难治性癫痫(IE)的主要特征是对多种抗癫痫药(AEDs)治疗无效，其原因关键在于耐药机制的形成。本课题组在既往证实益肾填精、豁痰熄风、化瘀通络之中药复方熄风胶囊治疗IE有效及相关机理研究的基础上，提出假说：“熄风胶囊治疗IE的作用机制可能与拮抗海马神经元损伤，抑制多药转运体P-糖蛋白（PGP）的过量表达，调节电压门控性钠通道(VGSC)的表达与功能，提高脑内卡马西平(CBZ)的含量，增强其抗痫敏感性等方面有关。”该研究拟采用IE的常用实验模型--匹罗卡品癫痫大鼠模型，以IE耐药机制形成为切入点，以病模大鼠行为学改变为效应指标，在拮抗海马神经元损伤基础上，从多药耐药（MDR）相关基因mRNA及PGP表达、AEDs脑脊液浓度、VGSC相关基因mRNA和蛋白表达及功能（电流、电流-电压曲线、激活曲线、失活曲线）等方面，研究熄风胶囊对IE大鼠的抗痫效应及影响IE耐药形成的作用机制。

The main characteristic of intractable epilepsy (IE) is invalid by means of antiepileptic drugs (AEDs), which the key is resistance.

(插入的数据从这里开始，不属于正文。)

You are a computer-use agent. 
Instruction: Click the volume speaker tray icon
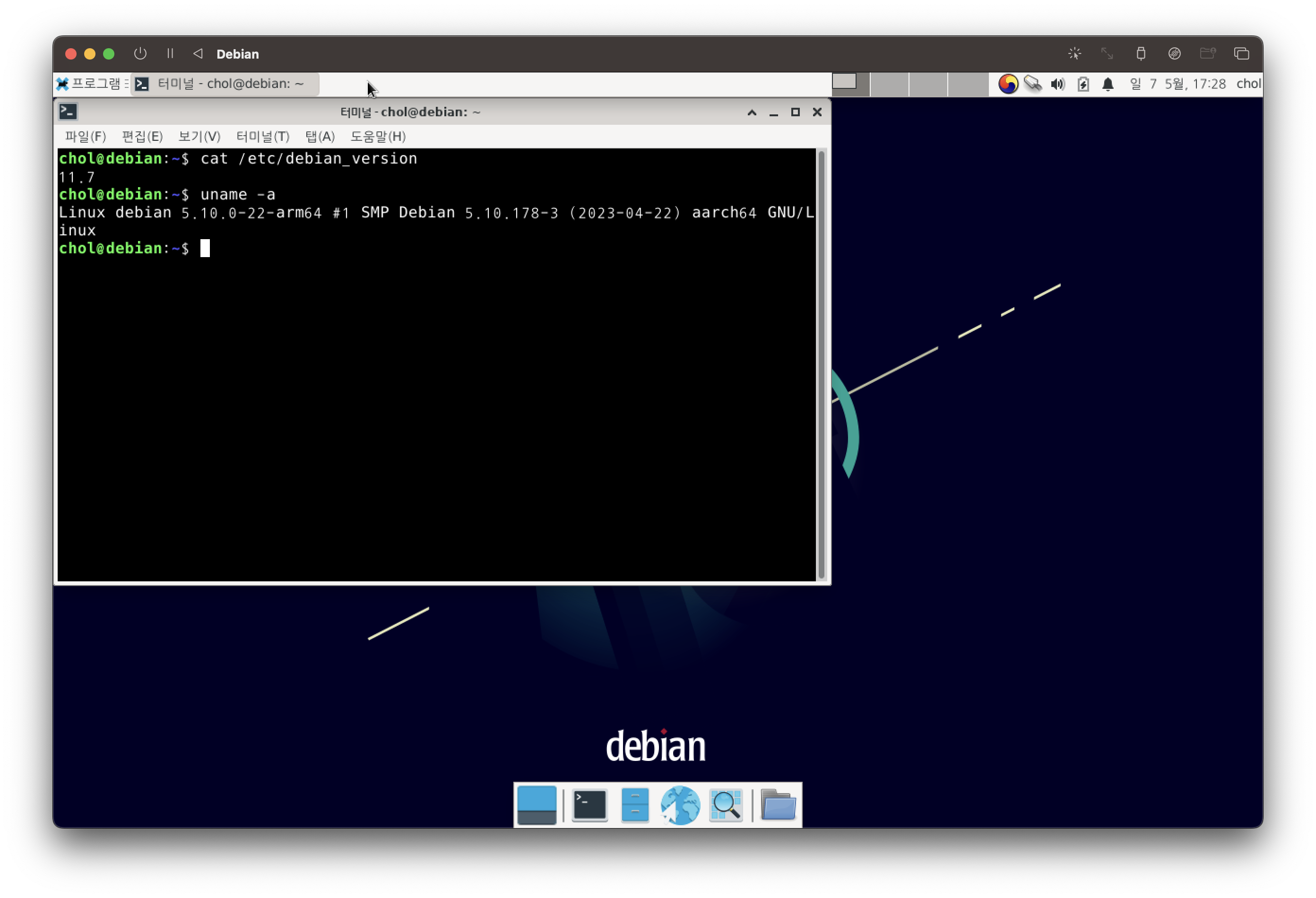1057,84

Taking the idea that Xifeng Capsule, with functions of tonifying kidney essence、eliminating phlegm and calming down the wind, reducing phlegm and circulating collaterals, is effective to treat IE. We proposed the hypothesis that, “ the mechanism of Xifeng Capsule is inhibiting the over-expression of the multidrug transporter PGP, regulating the distribution and function of voltage-gated sodium channel by antagonizing neuronal damage in hippocampus; enhancing content of carbamazepine (CBZ ) in the brain and the sensitivity, thus achieving the purpose of reducing resistance”.This study planned to take the common experimental model of IE - pilocarpine epilepsy rat model, intending to take the mechanism of forming IE resistance as the starting point, considering pilocarpine IE rats' behavior change as effectiveness indicators, on basis of antagonizing neuronal damage in hippocampus, from aspects of the expression of multi-drug resistant (MDR) related gene mRNA and PGP, AEDs cerebrospinal fluid concentration, expression and function of VGSC related gene mRNA and protein ( current , current - voltage curve , activation curve and inactivation curve ), to study the anti-epileptic effect to IE rat and the mechanisms of influnce to resistance formation by traditional Chinese medicine —“Xi Feng capsules”.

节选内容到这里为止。